Properties with Tenant Placeholders

This subsystem assumes that authorities are organized by tenant in the LDAP/AD. If the authorities of the tenant tenant are to be synchronized, the LDAP queries are constructed using tenant and templates. This template mechanism applies to all configuration properties whose values contain the placeholders {tenant} or {TENANT}.
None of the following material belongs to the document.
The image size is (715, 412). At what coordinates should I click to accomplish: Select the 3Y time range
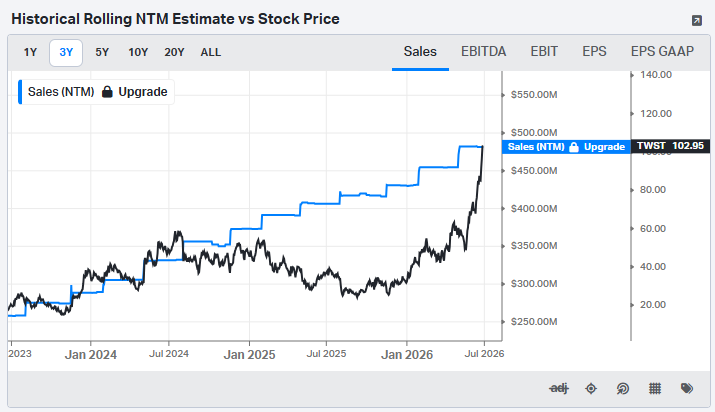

To expand such property values, the name of the tenant to synchronize is replaced inside the property values. The placeholder {tenant} is replaced with the name of the tenant, the placeholder {TENANT} is replaced with the name of the tenant in upper case.

Example:

The tenant name tenant1 used together with the the above templated property values results in these effective values:

  • (&(objectclass=inetOrgPerson)(memberOf=CN=TENANT1_USERS,o=tenant1,DC=example,DC=com))
  • (&(objectclass=inetOrgPerson)(!(modifyTimestamp<={0}))(memberOf=CN=TENANT1_USERS,o=tenant1s,dc=example,dc=com))

License

This module is free software: you can redistribute it and/or modify it under the terms of the GNU Lesser General Public License as published by the Free Software Foundation, either version 3 of the License, or (at your option) any later version.